Einer der diesjährigen Schwerpunkte des Festivals widmet sich den Frauen dieser Welt. In diesem Rahmen werden Filme präsentiert, die sich mit den Rechten der Frauen in verschiedenen Ländern auseinandersetzen. Im Programm ist beispielsweise der Film AUS DER ASCHE, ein Projekt von CARE Österreich zu finden. Die österreichische Dokumentation thematisiert das Leben der Frauen Paders, dem Epizentrum des Konflikts in Nord-Uganda. Die Folgen der Krise zwischen der Regierung und der Lord's Resistance Army haben verheerende Folgen: Sexuelle Gewalt und Folter gehören zum Alltag dieser Frauen, die sich schon seit Jahren dafür einsetzen, ein Mitspracherecht bei den Friedensverhandlungen zu erhalten. Der Film zeigt die Dringlichkeit einer geschlechterbezogenen Sicherheits- und Friedenspolitik.
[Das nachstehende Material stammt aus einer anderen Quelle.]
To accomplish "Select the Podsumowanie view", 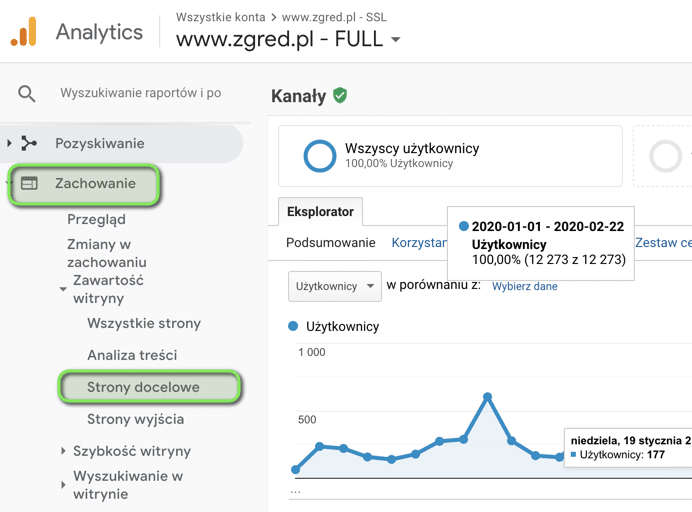I will coord(330,243).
Auch die Situation der Frauen in Europa wird innerhalb des Festivals thematisiert. Die Asylpolitik europäischer Länder nahmen einige FilmemacherInnen zum Anlass, sich mit den Menschenrechten in Europa auseinanderzusetzen. Darunter die junge italienische Filmemacherin Laura Halilovic. Sie ist eine junge Romni (gerade einmal 19 Jahre alt), die in Italien lebt. In "Me, My Gipsy Family and Woody" erzählt sie die Geschichte ihrer Familie, die eine Zeit lang in einem Flüchtlingslager in der Nähe von Turin lebte und nun seit mehreren Jahren in einer Wohnung in der Stadt lebt. Laura Halilovic beschreibt auf sehr sanfte und witzige Art und Weise ihre Erfahrungen der Diskriminierung und Integrationsversuche der Roma in Italien. Und ihre Situation als emanzipierte junge Frau, die sich der Tradition ihrer Kultur entgegen stellt und lieber Filme macht, als zu heiraten. Und das hat sich bewährt: mit ihrer Dokumentation gewann Laura Halilovic auf dem Bellaria Filmfestival in Italien den UCCA Prize 2009.


Anmerkungen:
(1) Das heurige "this human world"-Filmfestival findet vom 2. bis 10. Dezember 2010 in Wien statt.
www.thishumanworld.com


Zur Autorin:
Steffi Gratzer ist Studentin der Theater-, Film- und Medienwissenschaften der Universität Wien.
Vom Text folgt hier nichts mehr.